On Thu, Nov 03, 2011 at 10:47:18PM -0500, Chris Richards wrote:

> Am I right in guessing that if I do something like the following:
> 
> smtpd_sender_restrictions = permit_mynetworks,
>   check_sender_access mysql:/etc/postfix/mysql_sender_access.cf,
>   permit_sasl_authenticated,
>   reject;
> 
> where check_sender_access returns 'dunno' for 'trusted' clients and 'no'
> for 'untrusted' clients, that the result will be to fall through to
> permit_sasl_auth for the 'trusted' clients and fail entirely for the
> 'untrusted' clients who are OUTSIDE, but still permit normal relay for
> clients who are INSIDE?

If this is an MX host, you need to allow mail to your own domains
before you "reject" to, otherwise only your own users will be
able to send you email.

Since the sender address and the SASL login account are not
necessarily the same.
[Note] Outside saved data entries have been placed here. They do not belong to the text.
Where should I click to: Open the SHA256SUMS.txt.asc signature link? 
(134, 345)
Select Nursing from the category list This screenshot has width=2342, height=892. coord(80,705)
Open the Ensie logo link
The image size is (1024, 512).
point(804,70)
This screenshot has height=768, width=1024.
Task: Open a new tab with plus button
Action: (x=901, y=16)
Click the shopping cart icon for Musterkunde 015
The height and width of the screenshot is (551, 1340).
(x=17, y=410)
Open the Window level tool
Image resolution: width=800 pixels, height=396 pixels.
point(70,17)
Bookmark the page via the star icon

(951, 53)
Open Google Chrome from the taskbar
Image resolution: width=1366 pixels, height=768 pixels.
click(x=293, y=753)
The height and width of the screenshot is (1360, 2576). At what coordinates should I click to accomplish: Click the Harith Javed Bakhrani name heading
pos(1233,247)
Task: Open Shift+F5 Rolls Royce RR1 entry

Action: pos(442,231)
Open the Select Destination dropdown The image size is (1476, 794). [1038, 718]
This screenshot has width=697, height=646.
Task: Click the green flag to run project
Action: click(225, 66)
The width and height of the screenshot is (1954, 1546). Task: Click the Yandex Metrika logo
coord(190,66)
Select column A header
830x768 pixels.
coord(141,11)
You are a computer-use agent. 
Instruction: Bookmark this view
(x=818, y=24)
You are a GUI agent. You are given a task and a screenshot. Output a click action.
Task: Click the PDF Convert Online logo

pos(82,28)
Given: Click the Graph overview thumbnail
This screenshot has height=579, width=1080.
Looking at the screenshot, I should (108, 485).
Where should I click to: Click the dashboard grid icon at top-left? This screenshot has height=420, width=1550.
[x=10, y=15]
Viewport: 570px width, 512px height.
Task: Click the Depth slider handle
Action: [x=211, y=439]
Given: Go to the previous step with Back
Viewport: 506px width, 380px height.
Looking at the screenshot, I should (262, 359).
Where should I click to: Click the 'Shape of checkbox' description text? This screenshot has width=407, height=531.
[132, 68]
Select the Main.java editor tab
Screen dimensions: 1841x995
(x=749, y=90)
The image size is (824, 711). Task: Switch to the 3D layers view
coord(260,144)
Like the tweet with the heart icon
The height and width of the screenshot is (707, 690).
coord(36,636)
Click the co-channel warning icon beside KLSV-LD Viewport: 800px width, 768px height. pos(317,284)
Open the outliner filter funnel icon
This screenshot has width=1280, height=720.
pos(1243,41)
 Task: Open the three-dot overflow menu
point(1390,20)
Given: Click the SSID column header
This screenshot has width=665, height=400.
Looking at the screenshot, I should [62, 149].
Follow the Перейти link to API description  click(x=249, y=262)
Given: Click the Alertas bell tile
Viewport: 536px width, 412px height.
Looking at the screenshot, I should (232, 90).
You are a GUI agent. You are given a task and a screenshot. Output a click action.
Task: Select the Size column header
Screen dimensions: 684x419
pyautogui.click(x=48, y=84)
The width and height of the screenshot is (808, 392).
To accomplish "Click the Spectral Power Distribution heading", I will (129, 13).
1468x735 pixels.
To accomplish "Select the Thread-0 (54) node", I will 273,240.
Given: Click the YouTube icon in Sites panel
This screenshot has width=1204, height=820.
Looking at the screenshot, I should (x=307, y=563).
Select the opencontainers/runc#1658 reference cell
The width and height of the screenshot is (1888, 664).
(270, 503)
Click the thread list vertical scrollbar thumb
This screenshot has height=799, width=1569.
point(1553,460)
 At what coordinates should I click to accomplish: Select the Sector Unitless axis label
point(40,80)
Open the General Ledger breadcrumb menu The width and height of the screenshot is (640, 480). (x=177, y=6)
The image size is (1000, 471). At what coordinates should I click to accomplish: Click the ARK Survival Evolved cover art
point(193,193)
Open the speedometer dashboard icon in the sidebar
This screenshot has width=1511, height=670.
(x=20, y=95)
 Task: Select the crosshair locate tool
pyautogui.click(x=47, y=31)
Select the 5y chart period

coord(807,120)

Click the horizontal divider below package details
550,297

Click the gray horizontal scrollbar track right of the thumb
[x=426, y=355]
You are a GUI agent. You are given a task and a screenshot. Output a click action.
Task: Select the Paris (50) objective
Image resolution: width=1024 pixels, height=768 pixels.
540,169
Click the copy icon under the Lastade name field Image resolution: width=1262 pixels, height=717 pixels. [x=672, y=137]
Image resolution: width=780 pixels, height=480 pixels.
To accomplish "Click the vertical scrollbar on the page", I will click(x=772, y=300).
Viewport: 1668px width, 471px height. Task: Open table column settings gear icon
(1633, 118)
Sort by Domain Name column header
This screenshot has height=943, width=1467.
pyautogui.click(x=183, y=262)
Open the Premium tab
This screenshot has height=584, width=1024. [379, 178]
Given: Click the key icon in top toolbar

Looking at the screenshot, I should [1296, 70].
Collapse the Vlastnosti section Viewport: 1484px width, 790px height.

You also need to use
reject_authenticated_sender_login_mismatch. So the whole thing
boils down to:

    smtpd_sender_restrictions =
       permit_auth_destination,
       permit_mynetworks,
       check_sender_access mysql:/etc/postfix/mysql_sender_access.cf,
       reject_authenticated_sender_login_mismatch,
       permit_sasl_authenticated

You then also need smtpd_sender_login_maps and each authenticated user
will be constrained to only use the designated sender addresses. If that's
too much pain or is overly restrictive, perhaps as others have tried to
point out you may be solving the wrong problem, just configure the
authentication layer to lock the abused accounts and work on preventing
re-compromise of any accounts you plan to re-enable.

-- 
        Viktor.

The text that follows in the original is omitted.